Collected data entries
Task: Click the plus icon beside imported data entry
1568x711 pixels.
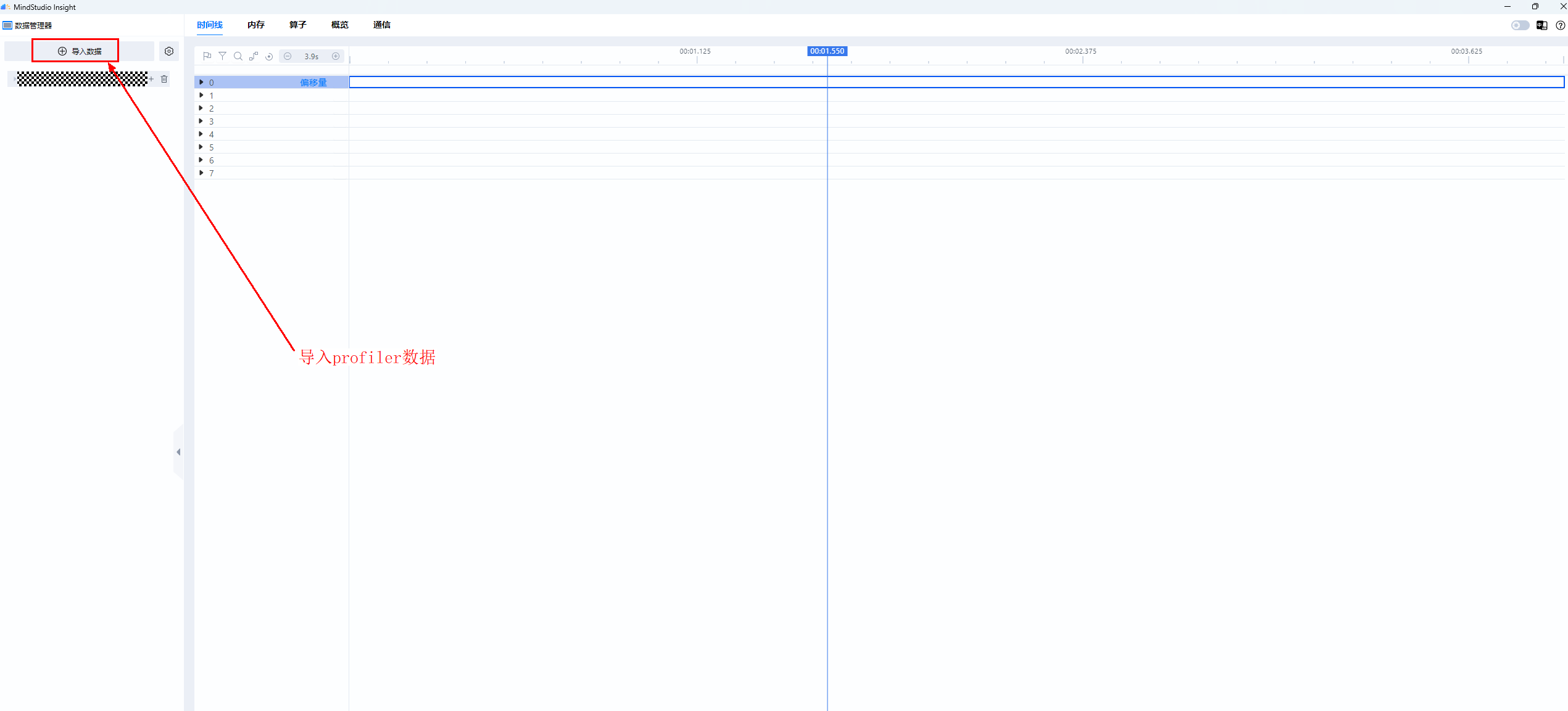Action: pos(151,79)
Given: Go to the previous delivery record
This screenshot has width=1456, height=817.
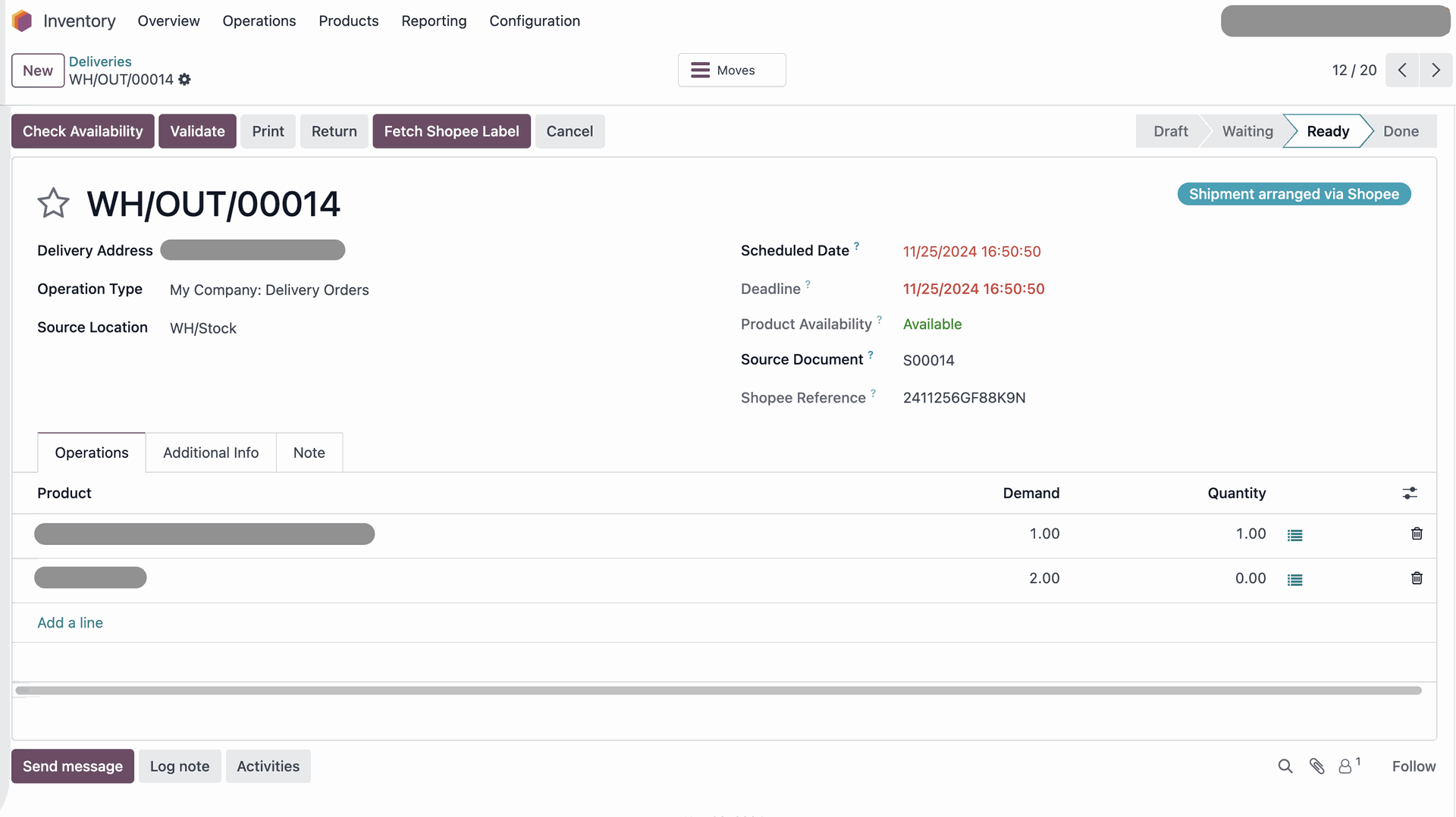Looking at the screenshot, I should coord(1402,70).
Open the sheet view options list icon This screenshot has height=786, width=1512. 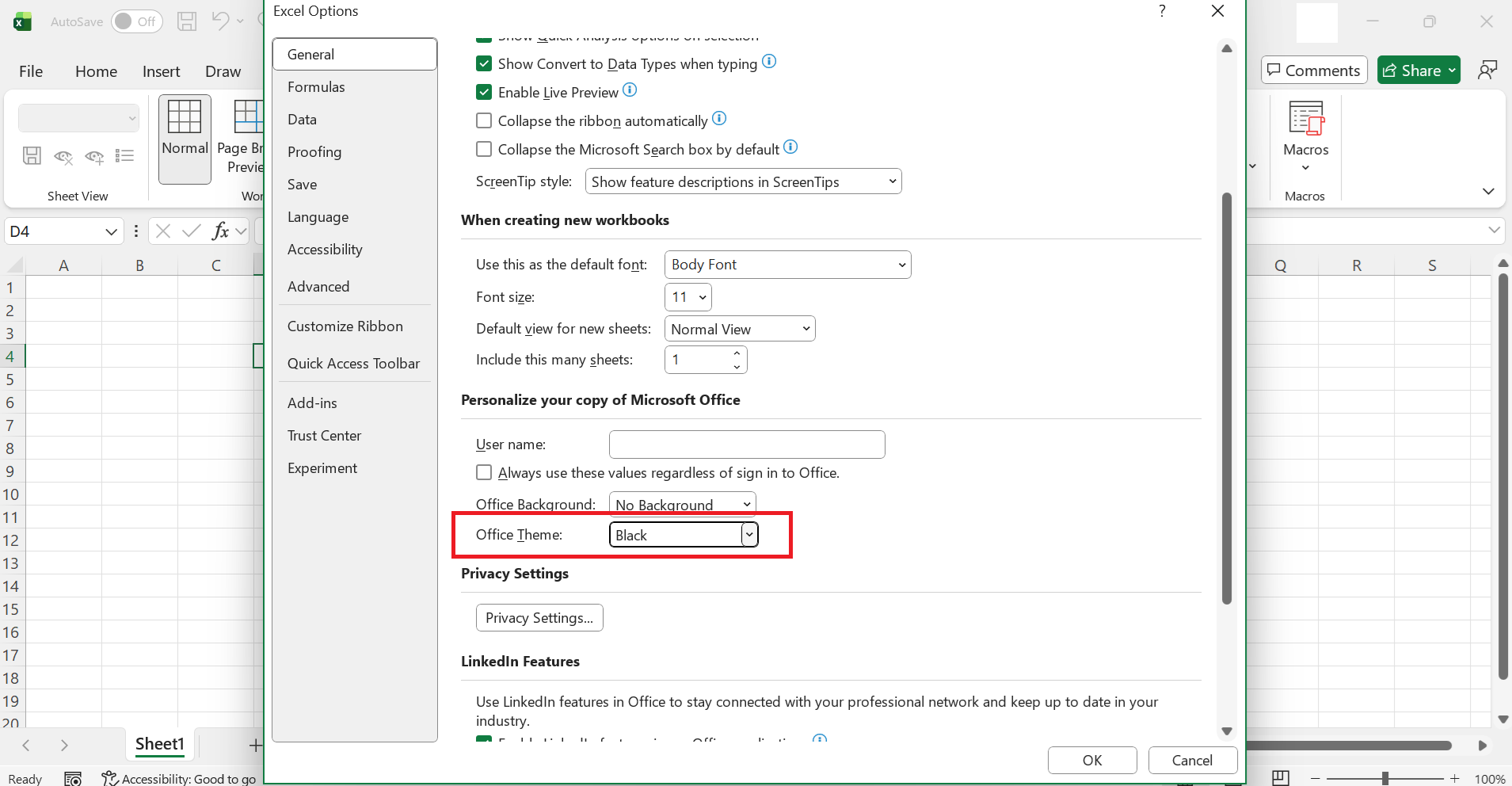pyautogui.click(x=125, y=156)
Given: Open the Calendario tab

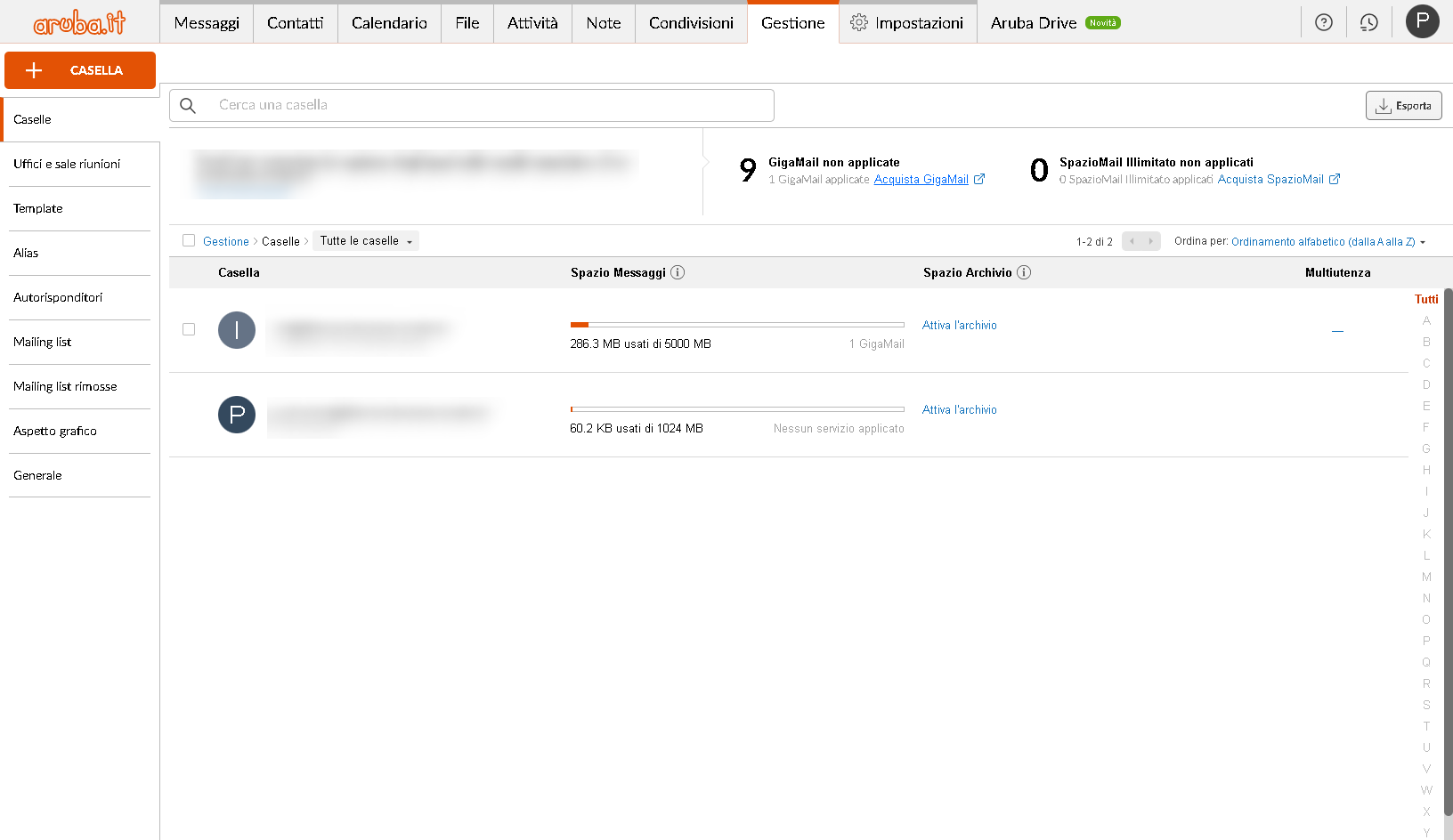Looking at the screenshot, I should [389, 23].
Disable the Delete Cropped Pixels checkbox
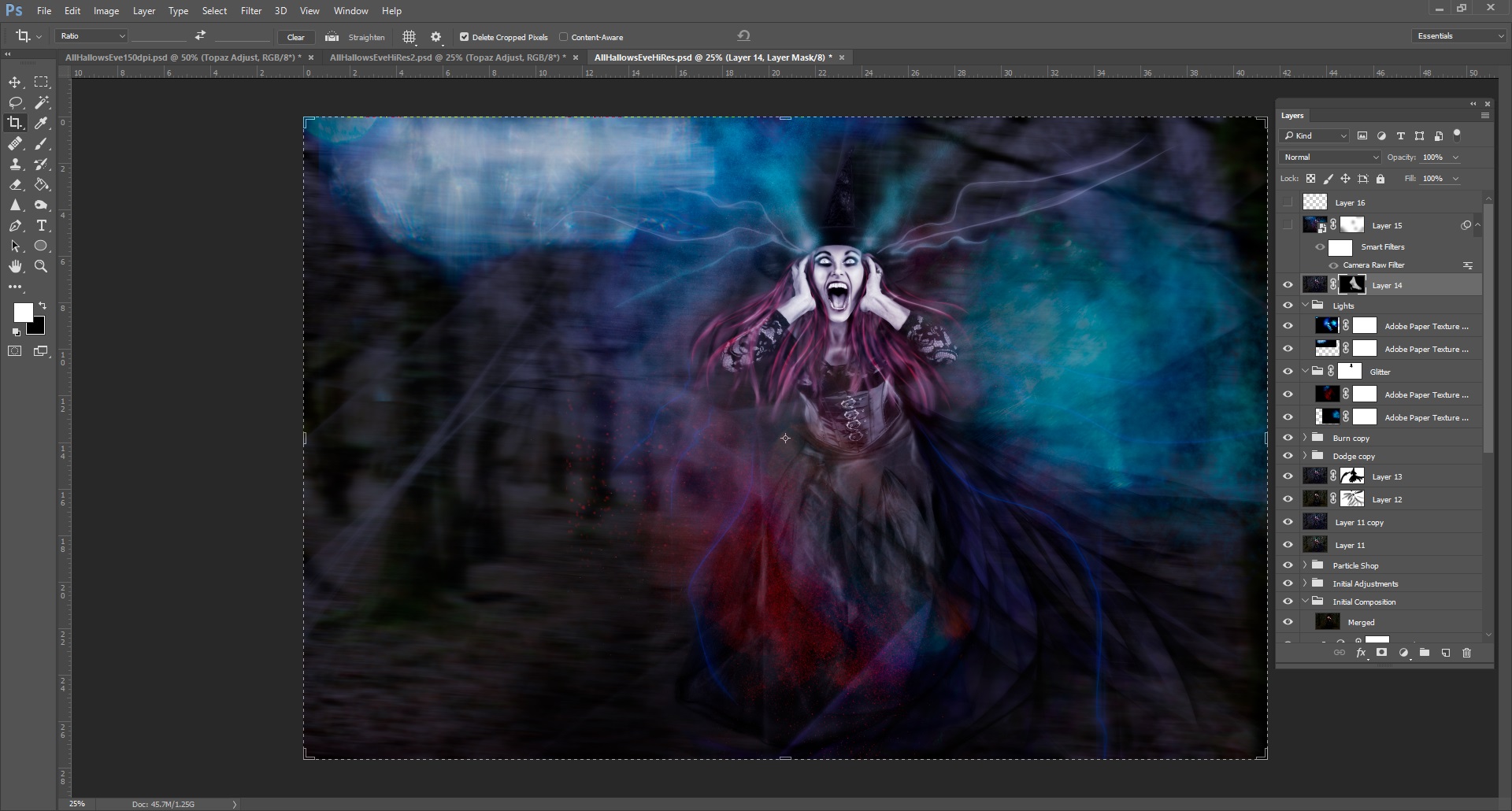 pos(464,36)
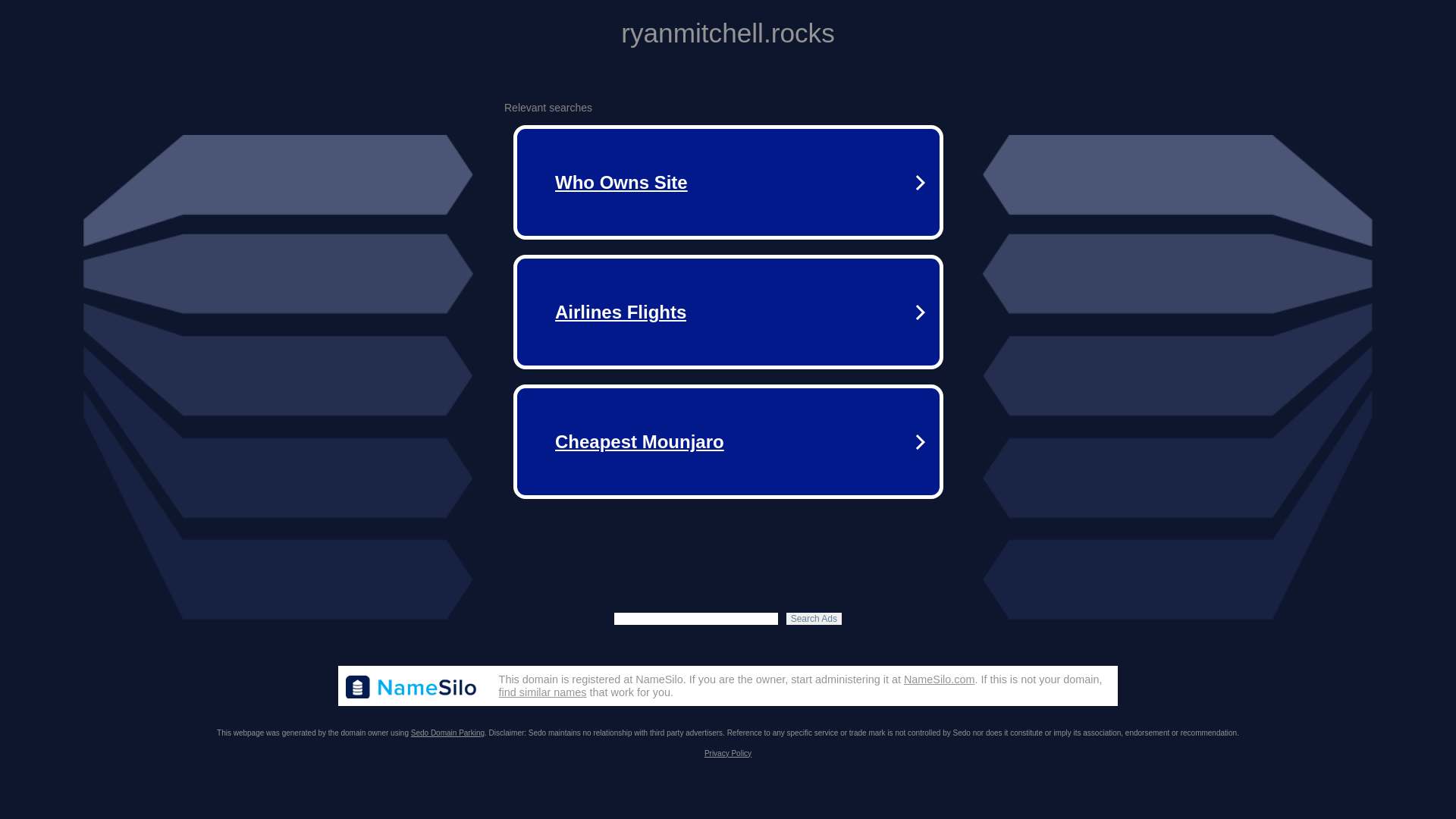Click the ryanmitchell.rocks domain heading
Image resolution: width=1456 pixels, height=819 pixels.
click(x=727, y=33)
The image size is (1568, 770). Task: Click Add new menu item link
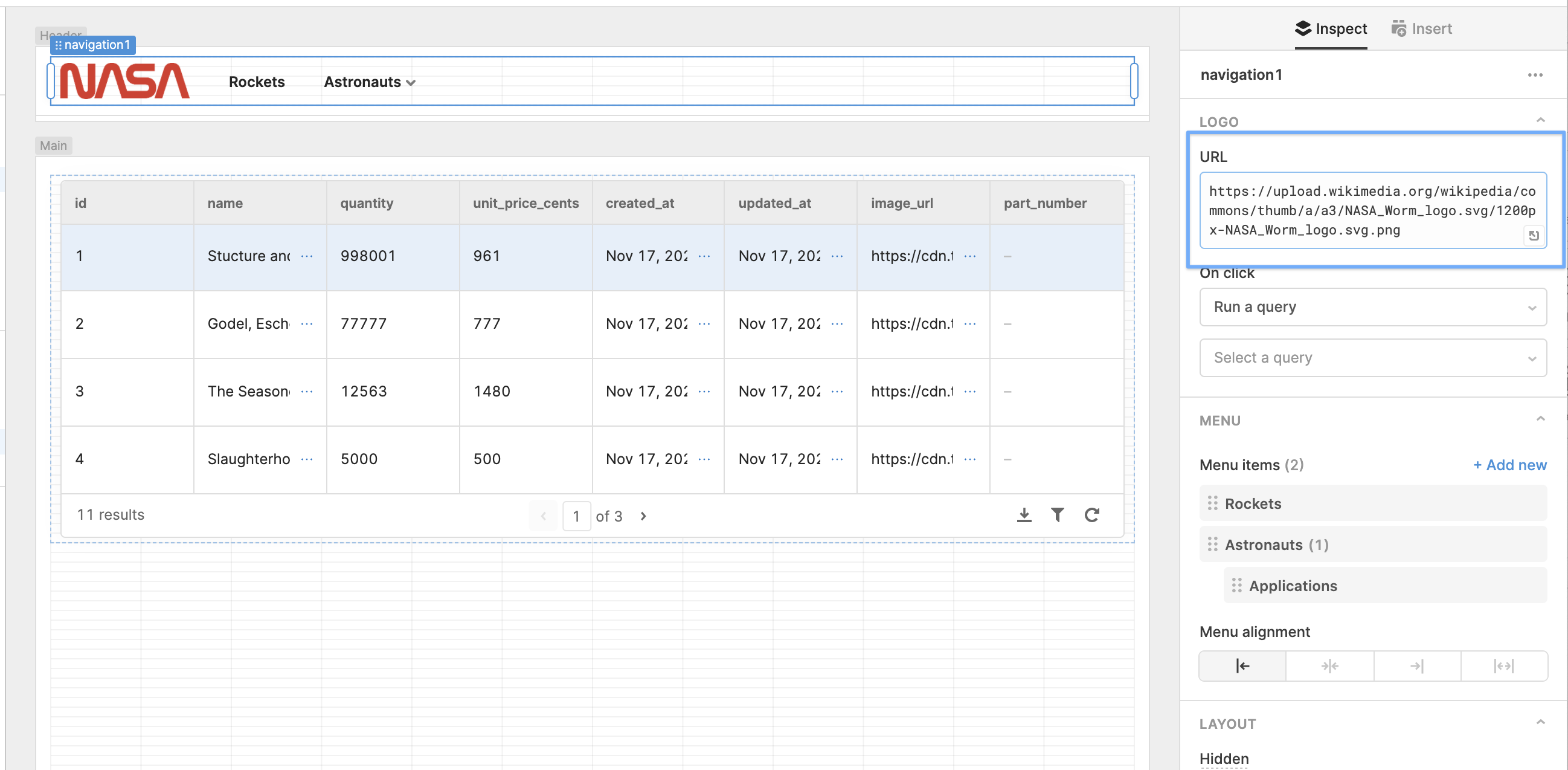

What is being asked
Return each line of the data that contains the string "Task".

The answer
Task: Click the plus icon beside imported data entry
The image size is (1568, 770). Task: Click Add new menu item link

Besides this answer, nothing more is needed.